● **TASK DETAILS**:
Go over the entries below line by line, copying each one that contains the word "gear".

** Opening DATA FOR PROCESSING block **

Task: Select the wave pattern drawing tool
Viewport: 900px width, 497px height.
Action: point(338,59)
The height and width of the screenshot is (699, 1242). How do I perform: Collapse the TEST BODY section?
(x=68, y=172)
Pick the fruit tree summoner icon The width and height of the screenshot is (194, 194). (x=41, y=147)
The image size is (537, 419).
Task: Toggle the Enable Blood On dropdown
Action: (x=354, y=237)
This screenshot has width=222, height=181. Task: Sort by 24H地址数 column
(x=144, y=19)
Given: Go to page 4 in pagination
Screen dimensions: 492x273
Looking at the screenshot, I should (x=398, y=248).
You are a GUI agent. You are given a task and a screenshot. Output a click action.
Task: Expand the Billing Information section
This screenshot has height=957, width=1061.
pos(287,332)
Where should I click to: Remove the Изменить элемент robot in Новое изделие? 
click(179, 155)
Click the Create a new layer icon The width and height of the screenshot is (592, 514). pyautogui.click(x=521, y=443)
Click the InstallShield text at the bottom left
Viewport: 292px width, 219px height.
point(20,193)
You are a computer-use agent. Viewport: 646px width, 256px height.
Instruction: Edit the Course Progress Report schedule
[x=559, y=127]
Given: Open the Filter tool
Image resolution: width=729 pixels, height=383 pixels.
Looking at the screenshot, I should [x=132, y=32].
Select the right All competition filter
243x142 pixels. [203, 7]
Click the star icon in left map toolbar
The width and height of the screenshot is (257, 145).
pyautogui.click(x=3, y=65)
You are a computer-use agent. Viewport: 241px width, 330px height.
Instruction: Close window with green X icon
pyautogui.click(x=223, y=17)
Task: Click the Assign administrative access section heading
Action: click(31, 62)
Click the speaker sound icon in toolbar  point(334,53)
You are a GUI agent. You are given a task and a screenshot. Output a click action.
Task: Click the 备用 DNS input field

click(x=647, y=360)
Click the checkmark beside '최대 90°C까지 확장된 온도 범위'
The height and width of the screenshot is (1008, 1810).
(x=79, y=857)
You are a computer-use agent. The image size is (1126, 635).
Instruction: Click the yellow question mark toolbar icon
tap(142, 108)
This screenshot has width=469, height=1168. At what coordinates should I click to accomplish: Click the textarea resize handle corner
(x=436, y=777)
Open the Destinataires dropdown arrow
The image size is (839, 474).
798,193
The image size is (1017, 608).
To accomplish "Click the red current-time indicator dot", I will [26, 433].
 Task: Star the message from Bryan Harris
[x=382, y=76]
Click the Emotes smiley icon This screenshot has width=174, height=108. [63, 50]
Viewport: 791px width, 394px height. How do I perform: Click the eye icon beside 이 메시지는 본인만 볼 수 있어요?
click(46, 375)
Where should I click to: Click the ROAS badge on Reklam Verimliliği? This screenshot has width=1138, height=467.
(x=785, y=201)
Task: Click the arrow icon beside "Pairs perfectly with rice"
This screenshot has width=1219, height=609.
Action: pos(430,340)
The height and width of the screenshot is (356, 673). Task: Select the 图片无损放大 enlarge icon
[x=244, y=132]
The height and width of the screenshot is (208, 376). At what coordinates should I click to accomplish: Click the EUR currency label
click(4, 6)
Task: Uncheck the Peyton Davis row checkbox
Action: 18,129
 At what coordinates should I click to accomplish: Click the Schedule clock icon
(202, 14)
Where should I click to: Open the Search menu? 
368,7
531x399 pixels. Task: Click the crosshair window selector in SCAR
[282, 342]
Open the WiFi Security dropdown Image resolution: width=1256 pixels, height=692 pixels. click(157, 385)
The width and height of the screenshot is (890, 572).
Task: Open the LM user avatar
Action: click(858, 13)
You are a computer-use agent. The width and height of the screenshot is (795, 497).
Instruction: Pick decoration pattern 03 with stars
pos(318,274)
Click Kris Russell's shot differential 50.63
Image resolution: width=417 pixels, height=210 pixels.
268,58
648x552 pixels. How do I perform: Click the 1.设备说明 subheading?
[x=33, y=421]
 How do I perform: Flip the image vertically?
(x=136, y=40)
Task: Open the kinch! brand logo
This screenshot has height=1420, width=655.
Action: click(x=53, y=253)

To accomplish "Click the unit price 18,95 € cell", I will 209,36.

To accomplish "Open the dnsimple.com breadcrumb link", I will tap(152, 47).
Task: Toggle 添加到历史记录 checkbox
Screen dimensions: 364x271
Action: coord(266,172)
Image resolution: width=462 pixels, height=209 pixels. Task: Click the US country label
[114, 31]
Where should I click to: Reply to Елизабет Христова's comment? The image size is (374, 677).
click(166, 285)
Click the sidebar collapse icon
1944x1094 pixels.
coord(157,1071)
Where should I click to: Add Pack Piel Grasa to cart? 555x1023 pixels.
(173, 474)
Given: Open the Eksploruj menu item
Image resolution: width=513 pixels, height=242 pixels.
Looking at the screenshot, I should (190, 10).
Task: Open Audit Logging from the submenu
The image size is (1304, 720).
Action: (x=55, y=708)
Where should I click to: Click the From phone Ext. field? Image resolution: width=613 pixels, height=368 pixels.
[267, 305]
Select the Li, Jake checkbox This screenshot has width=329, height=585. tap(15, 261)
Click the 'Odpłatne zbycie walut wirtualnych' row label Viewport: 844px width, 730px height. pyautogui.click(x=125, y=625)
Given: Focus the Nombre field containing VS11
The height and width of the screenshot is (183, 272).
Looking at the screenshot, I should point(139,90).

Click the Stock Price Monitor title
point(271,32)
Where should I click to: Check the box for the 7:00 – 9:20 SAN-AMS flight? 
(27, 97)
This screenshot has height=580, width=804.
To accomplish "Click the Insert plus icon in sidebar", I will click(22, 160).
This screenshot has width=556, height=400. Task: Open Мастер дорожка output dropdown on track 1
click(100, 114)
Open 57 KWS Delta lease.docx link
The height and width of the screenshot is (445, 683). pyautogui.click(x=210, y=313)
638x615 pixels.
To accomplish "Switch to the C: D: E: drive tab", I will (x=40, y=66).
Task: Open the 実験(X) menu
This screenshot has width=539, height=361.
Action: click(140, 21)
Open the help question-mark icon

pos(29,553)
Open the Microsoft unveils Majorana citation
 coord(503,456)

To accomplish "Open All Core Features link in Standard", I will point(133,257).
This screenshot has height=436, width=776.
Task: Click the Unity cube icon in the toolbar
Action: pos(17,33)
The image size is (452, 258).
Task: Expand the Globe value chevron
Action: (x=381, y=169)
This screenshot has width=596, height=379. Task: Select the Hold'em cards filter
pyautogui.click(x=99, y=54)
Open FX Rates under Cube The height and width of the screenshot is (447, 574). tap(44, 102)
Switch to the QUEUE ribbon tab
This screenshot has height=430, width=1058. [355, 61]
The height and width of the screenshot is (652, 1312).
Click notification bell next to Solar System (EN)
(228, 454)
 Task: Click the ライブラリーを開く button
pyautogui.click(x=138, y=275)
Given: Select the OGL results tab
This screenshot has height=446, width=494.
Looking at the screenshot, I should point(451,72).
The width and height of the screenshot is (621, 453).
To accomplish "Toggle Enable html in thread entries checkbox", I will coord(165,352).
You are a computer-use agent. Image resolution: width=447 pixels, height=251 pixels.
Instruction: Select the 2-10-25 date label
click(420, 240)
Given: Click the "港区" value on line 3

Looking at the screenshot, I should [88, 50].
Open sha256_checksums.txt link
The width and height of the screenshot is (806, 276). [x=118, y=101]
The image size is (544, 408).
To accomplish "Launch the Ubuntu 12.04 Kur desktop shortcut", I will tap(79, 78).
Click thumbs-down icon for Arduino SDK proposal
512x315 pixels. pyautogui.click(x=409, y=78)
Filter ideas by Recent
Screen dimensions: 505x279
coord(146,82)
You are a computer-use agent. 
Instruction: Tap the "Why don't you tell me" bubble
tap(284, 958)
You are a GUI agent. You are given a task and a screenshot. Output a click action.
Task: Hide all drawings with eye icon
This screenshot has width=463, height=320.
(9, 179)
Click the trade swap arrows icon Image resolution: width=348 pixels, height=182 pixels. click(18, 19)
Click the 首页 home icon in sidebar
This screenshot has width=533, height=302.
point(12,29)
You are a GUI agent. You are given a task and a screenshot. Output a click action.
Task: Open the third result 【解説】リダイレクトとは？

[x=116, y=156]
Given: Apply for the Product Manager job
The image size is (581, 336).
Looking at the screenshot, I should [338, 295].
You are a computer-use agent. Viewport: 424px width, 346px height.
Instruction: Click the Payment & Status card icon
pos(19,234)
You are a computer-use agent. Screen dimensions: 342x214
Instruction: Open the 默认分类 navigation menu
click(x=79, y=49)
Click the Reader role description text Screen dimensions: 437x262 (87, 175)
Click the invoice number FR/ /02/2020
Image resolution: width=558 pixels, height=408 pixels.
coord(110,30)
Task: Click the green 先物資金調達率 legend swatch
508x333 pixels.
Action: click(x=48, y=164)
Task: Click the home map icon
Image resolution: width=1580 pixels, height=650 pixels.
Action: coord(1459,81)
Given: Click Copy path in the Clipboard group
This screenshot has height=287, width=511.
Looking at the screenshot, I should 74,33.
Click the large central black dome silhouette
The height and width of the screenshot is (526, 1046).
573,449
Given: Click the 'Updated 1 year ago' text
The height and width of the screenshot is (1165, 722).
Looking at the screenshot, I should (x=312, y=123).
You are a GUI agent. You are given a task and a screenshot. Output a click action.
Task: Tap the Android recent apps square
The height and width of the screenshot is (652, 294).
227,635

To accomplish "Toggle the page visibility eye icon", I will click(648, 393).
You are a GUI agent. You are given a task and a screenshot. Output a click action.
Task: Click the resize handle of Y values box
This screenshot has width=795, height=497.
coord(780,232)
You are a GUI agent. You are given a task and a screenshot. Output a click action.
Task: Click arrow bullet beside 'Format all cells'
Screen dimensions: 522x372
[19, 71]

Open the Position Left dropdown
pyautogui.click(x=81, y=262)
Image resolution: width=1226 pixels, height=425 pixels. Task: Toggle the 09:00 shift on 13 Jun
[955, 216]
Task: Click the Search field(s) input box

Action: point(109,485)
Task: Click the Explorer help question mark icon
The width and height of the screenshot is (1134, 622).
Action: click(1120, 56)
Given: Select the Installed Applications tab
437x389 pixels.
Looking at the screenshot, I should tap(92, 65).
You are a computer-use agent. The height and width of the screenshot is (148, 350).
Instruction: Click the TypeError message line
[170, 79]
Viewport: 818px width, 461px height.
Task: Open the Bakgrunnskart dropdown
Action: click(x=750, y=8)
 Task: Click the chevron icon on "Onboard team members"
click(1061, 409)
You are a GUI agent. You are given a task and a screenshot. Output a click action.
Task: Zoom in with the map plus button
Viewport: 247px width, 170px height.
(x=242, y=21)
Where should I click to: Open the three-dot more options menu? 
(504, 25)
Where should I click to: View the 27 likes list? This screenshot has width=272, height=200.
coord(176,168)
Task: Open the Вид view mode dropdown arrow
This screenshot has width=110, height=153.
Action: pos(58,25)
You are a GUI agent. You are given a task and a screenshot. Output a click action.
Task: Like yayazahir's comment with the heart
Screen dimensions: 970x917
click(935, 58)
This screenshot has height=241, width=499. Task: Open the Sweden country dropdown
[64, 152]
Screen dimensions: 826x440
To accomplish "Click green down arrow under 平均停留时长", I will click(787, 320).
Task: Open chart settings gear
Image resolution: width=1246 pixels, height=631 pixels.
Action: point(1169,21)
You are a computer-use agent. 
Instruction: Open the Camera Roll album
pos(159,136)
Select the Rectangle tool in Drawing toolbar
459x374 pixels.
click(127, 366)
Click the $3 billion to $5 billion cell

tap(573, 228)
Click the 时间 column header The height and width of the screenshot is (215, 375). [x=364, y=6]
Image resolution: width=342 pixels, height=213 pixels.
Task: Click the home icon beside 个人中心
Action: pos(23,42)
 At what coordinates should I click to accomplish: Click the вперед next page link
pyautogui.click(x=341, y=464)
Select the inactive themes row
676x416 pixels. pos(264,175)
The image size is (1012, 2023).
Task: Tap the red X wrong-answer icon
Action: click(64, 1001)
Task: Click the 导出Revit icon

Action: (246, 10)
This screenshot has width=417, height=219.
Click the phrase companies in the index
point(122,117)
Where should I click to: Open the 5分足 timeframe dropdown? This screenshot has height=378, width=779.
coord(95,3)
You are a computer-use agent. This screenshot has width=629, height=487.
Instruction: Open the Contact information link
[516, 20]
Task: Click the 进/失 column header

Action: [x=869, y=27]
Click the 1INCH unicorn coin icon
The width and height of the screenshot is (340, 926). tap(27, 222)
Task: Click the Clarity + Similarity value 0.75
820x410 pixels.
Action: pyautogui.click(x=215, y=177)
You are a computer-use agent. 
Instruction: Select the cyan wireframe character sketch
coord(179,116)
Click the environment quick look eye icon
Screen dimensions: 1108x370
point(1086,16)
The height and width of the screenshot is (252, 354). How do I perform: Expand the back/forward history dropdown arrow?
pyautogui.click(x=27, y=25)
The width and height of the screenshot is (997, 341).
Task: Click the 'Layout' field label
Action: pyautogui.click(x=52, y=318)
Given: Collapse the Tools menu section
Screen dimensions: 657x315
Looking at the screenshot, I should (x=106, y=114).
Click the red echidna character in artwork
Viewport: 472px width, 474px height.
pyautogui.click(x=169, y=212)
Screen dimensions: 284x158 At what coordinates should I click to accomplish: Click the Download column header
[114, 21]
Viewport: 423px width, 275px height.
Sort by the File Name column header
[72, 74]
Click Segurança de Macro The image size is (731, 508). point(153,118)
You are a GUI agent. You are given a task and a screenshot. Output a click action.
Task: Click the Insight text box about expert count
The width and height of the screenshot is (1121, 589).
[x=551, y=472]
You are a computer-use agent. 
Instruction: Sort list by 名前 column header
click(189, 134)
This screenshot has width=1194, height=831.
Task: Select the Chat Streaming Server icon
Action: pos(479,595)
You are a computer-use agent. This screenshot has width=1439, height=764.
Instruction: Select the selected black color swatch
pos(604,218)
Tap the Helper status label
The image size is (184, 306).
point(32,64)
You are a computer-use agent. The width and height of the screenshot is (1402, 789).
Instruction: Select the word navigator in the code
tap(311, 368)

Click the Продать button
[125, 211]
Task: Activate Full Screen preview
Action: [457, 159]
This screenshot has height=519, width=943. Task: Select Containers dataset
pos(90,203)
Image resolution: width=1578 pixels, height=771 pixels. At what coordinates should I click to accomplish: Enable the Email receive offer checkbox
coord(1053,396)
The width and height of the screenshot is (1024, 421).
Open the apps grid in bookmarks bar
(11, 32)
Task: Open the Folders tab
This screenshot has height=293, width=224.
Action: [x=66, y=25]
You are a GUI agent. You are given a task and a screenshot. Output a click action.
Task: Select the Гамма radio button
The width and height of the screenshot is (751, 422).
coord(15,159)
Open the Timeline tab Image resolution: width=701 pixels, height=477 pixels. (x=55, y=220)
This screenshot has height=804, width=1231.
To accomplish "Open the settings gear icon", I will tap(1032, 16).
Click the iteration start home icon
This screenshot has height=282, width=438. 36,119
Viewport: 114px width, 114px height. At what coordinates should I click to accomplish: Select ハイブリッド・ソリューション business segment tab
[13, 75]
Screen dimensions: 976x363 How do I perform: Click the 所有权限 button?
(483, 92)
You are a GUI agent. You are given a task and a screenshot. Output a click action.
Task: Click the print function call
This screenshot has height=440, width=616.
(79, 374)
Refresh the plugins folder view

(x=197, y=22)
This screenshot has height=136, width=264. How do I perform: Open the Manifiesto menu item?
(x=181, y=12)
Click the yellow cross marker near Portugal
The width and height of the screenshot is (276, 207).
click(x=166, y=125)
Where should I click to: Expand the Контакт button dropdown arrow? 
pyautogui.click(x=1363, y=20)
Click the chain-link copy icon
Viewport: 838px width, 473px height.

** Closing DATA FOR PROCESSING block **

● **WRITTEN SOLUTION**:
Task: Open chart settings gear
To accomplish "Open the settings gear icon", I will tap(1032, 16).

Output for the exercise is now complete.